“Since the Treaty of Versailles had reduced the German military to a small fraction of its previous size, it was basically a matter of shifting expenses to reparation payments from munitions.”
Kinda hard to have that same pre-war economy when the Royal Navy maintained the starvation blockade, LONG after the war had ended.
The Allied blockade ended after the Treaty of Versailles was signed, in June 1919.
The armistice was just a cease-fire - it was the end of the shooting war but not the end of offensive operations, nor was it the beginning of peace.
Without actual occupation of Germany - which would have meant a bloody resumption of fighting similar to the putative invasion of the Japanese home islands in 1945 - the blockade was the only way to force Germany’s compliance.
One way to think of the blockade is as WW1’s atomic bomb - it couldn’t be countered and eventually forced a military dictatorship to disintegrate.
If by "LONG" you mean the eight months between the surrender and the signing of the Treaty of Versailles, OK.

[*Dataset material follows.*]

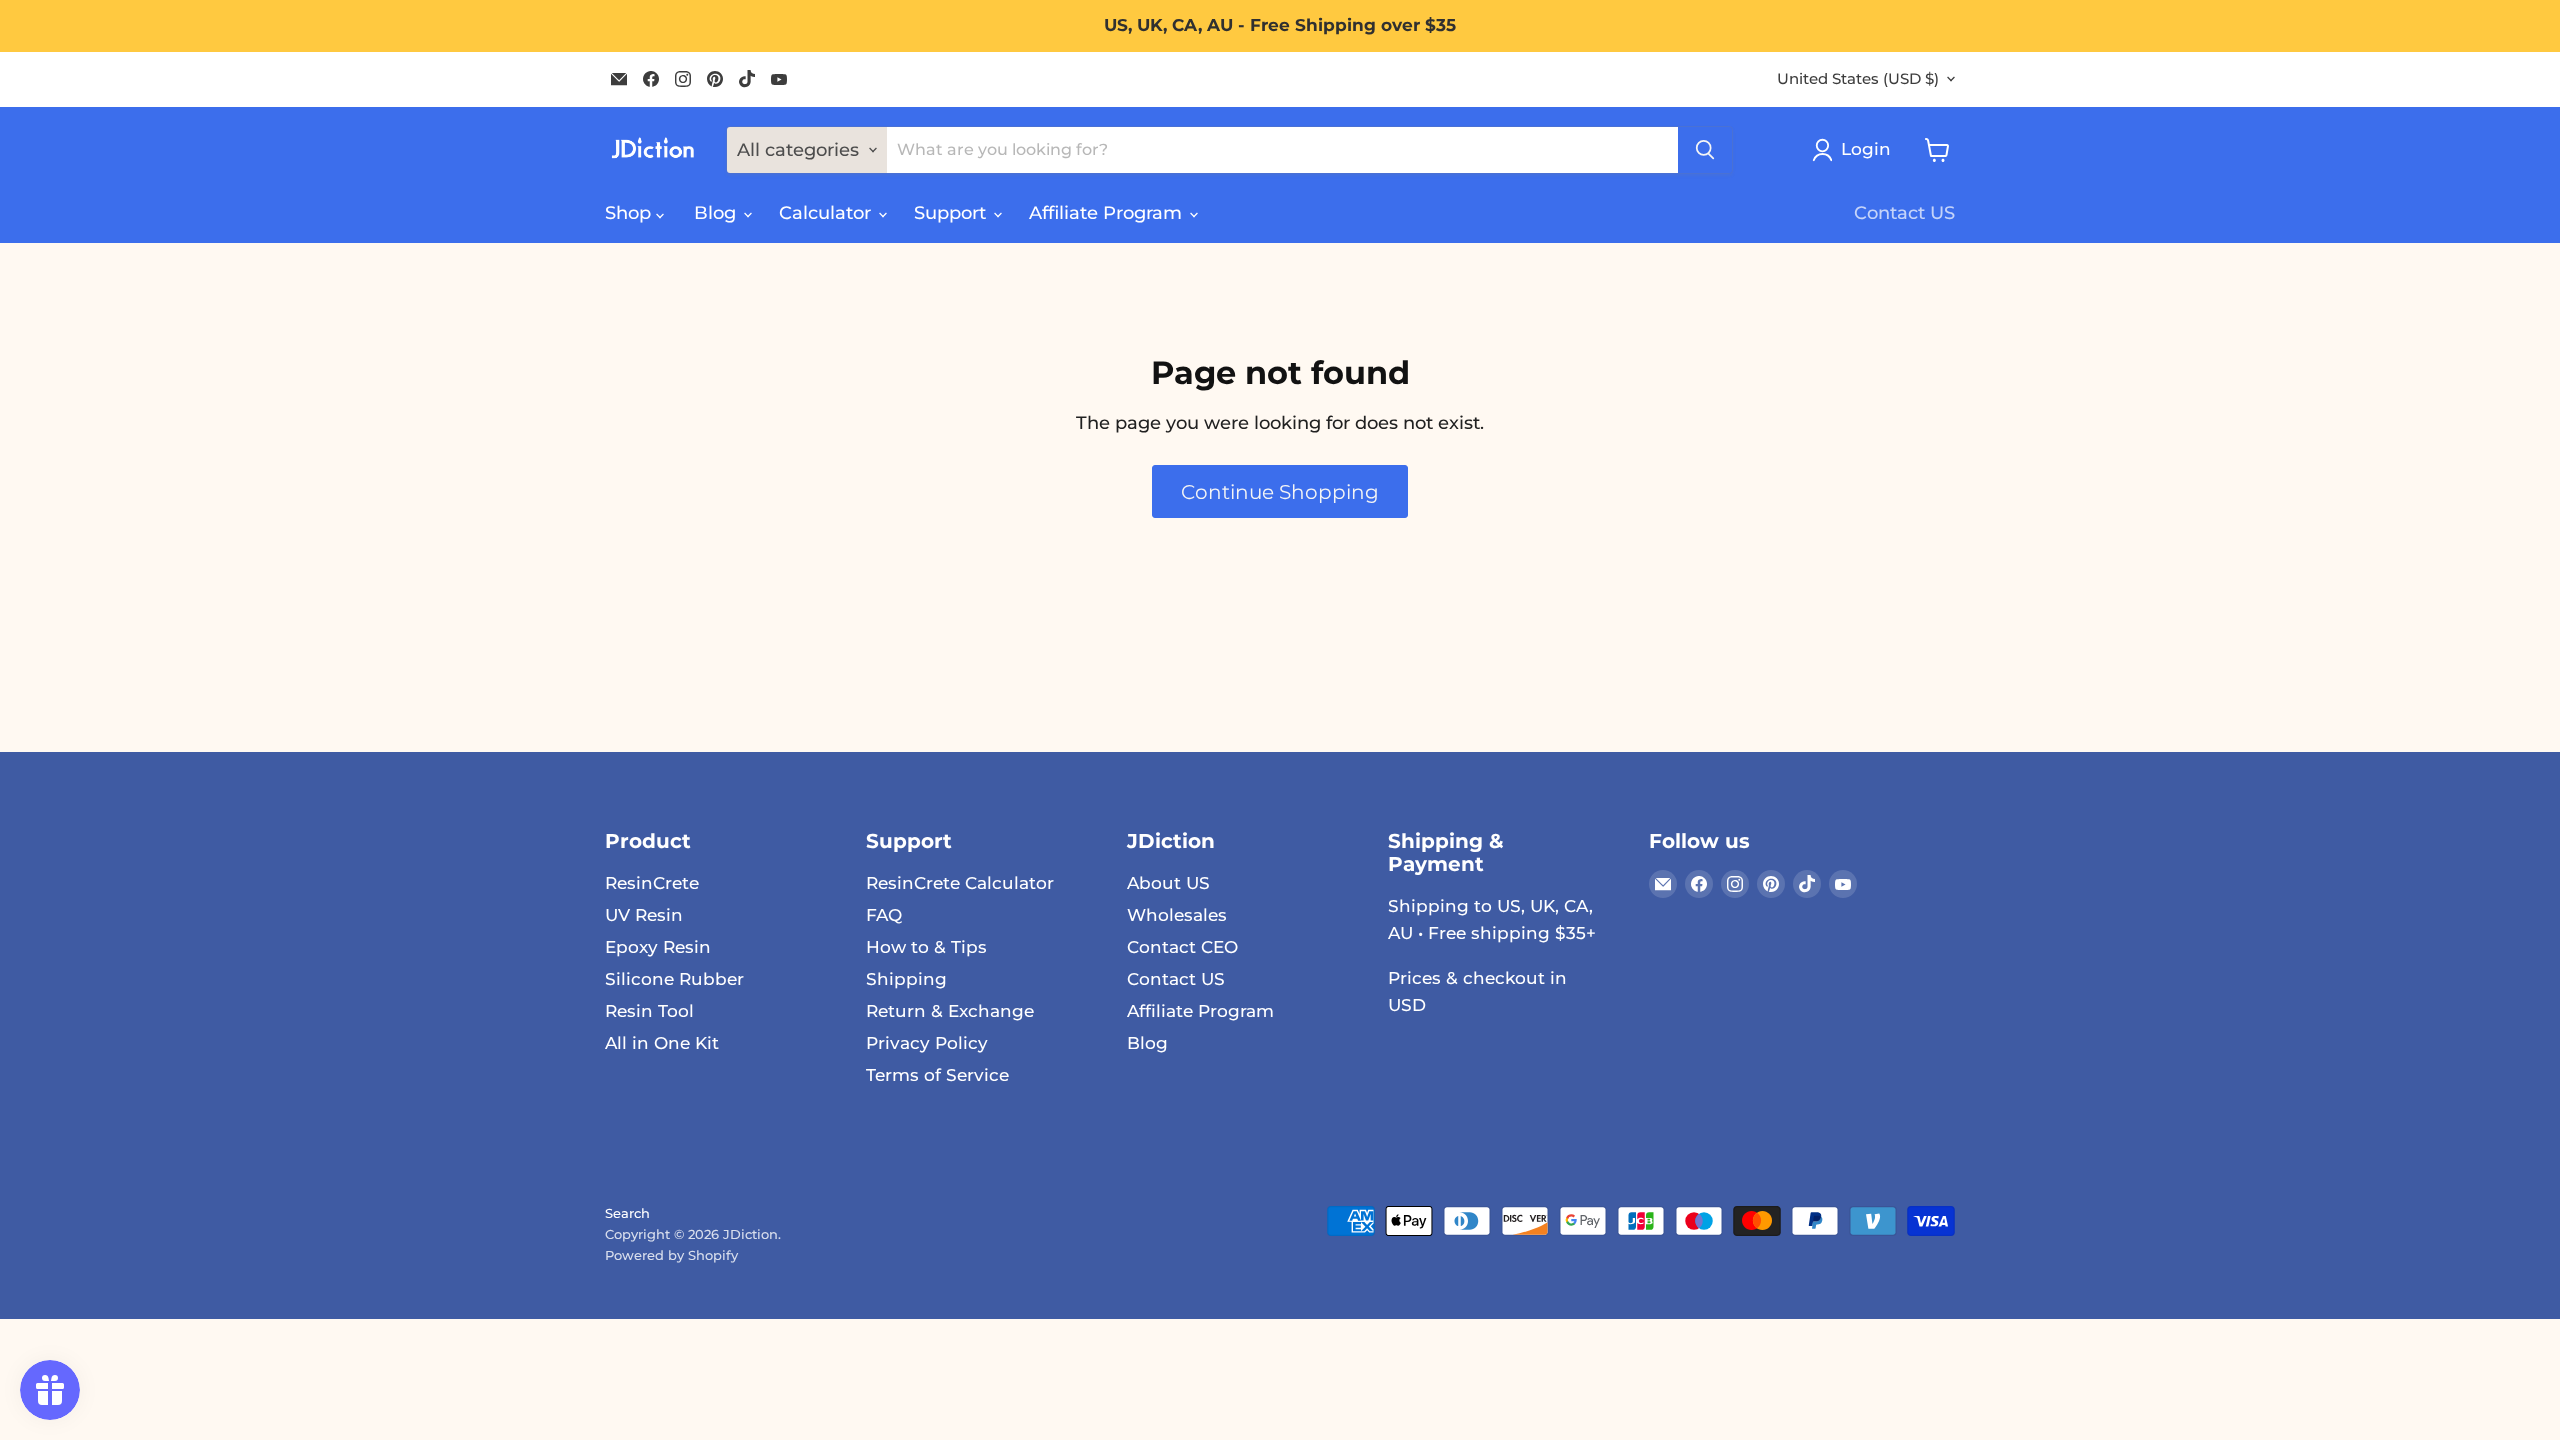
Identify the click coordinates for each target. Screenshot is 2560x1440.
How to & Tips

The reason why Germans were starving from the blockade was the understaffing of farms and most food in Germany being shipped West to feed absent farmhands and others who were now soldiers.
Once the soldiers returned and the rationing ended, the blockade went from being a death threat to a survivable but onerous imposition.
The Germany economy was actually recovering faster than the French and English economies by 1921. Although it was predicted that it would be a decade before German industrial output returned to its prewar height, they met that goal in 18 months.